+++ Selected text

Jones, Herman’s latest prodigy, said: “It’s unbelievable, actually. He’s still got to pick coaches and get ready for recruiting (at Houston) and he’s still taking orders from coach Meyer, preparing for this game. It says a lot about his focus.”
Herman showed his versatility again Monday, plugging a gap on the Houston staff within hours after defensive coordinator David Gibbs accepted a similar post at Texas Tech. Gibbs was the interim coach during the Cougars’ 35-34 victory over Pitt in last week’s Lockheed Martin Armed Forces Bowl in Fort Worth. With Gibbs gone, Herman hired defensive coordinator Todd Orlando, who has spent the past two seasons at Utah State, as well as three other UH assistants before going back to plotting ways to beat Oregon in JerryWorld.
The limited sleep cycle, Herman said, “hasn’t been terrible.” He characterized it as similar to a new father dealing with the sleep deprivation that accompanies a newborn baby.
“I’ve been able to focus most of my energy where it belongs,” said Herman, a Cincinnati native who will count Houston as his sixth Texas-based employer during his college coaching career. The list includes a two-year stint as a graduate assistant on Mack Brown’s staff at Texas (1999-2000), as well as time spent as the offensive coordinator at Texas State (2005-06) and Rice (2007-08).
Herman said the secret this year’s success, when the Buckeyes have reached the national championship game under the direction of two first-year starting quarterbacks at the college level, rests with understanding the issues that bother a young quarterback.

++++++

### What you will do
• A. Using the passage about Herman, answer the following:
(i) Which school hired David Gibbs as defensive coordinator?
(ii) What was the final score of the Cougars' victory over Pitt?
(iii) Which school did Herman serve as a graduate assistant, and in what years?
• B. Retype the passage about Herman, starting with "The limited sleep" and going on through "a newborn baby.".

+++ Data supplied

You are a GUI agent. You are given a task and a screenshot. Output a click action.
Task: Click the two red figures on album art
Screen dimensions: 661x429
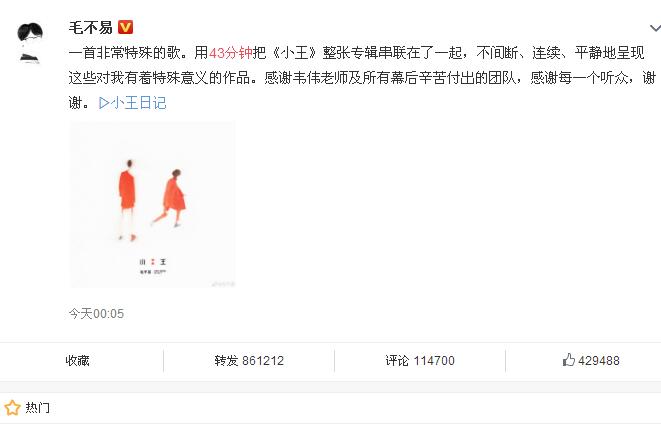click(152, 200)
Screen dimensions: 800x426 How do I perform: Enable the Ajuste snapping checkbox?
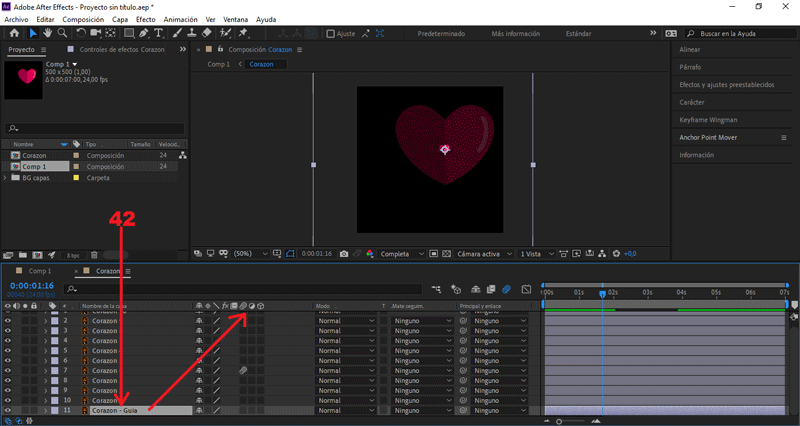pos(330,34)
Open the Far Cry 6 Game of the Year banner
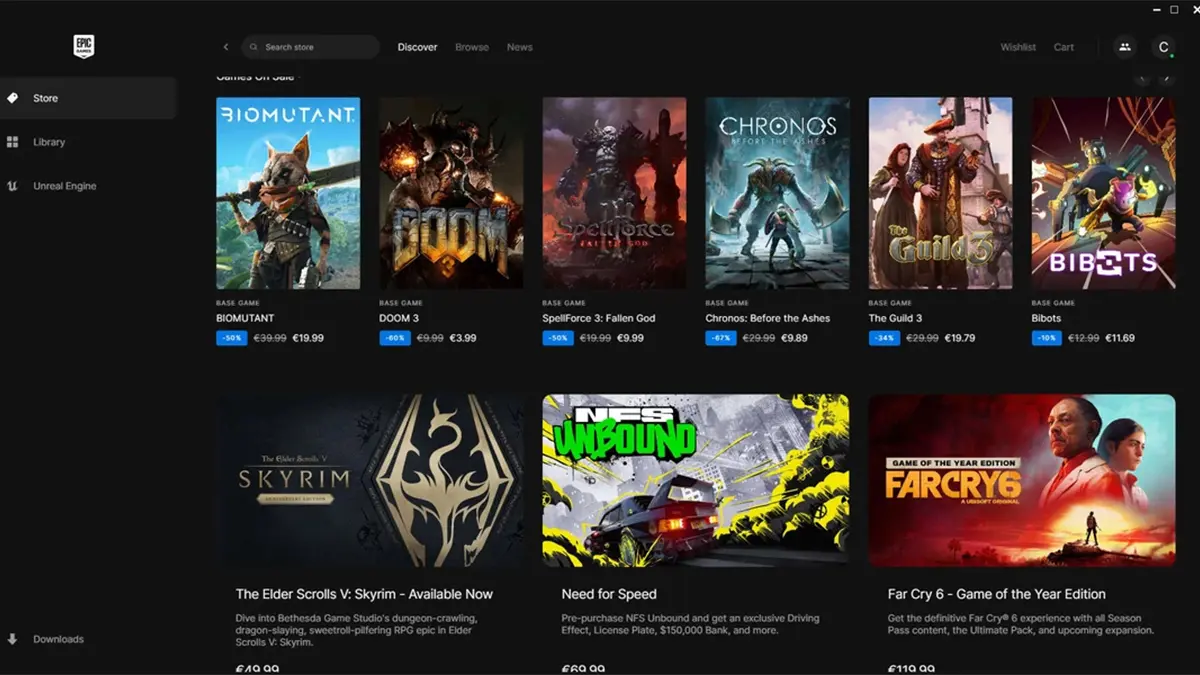 1021,481
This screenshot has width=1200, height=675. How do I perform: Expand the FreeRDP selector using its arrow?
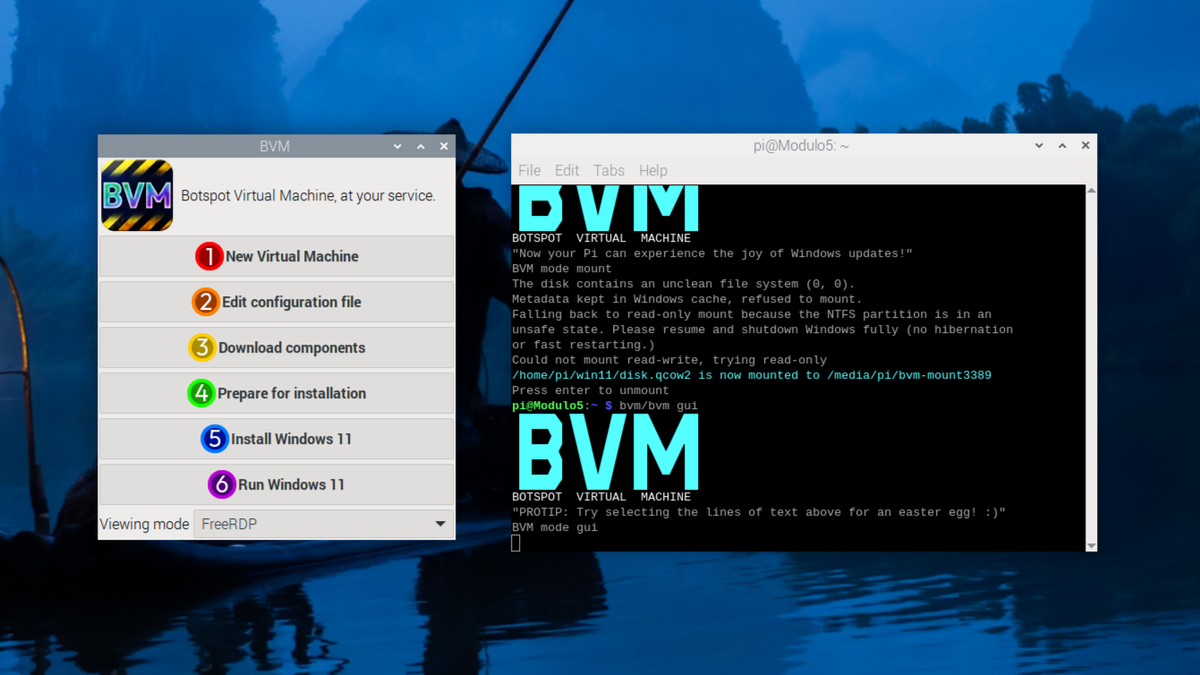[x=439, y=523]
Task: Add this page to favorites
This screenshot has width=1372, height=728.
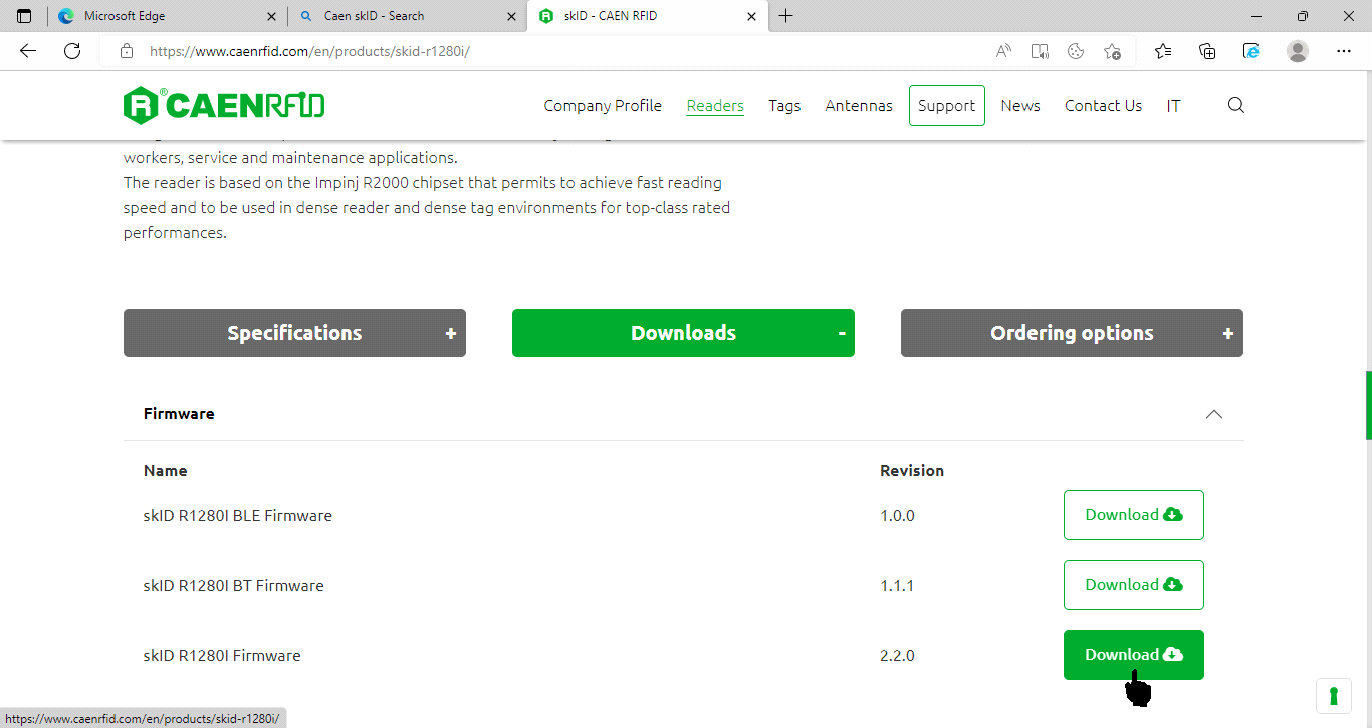Action: [1112, 51]
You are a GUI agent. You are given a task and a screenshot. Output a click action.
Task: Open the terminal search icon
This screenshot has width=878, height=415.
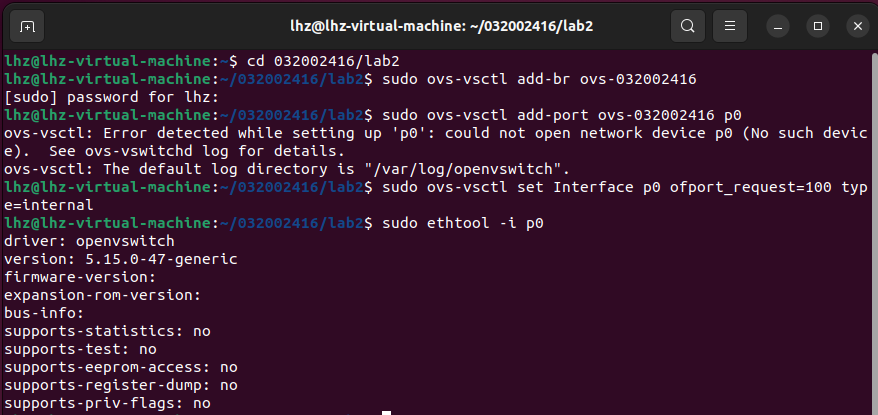coord(688,26)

++++++

### The responses
• A.
(i) Texas Tech
(ii) 35-34
(iii) Texas, from 1999 to 2000

• B.
The limited sleep cycle, Herman said, “hasn’t been terrible.” He characterized it as similar to a new father dealing with the sleep deprivation that accompanies a newborn baby.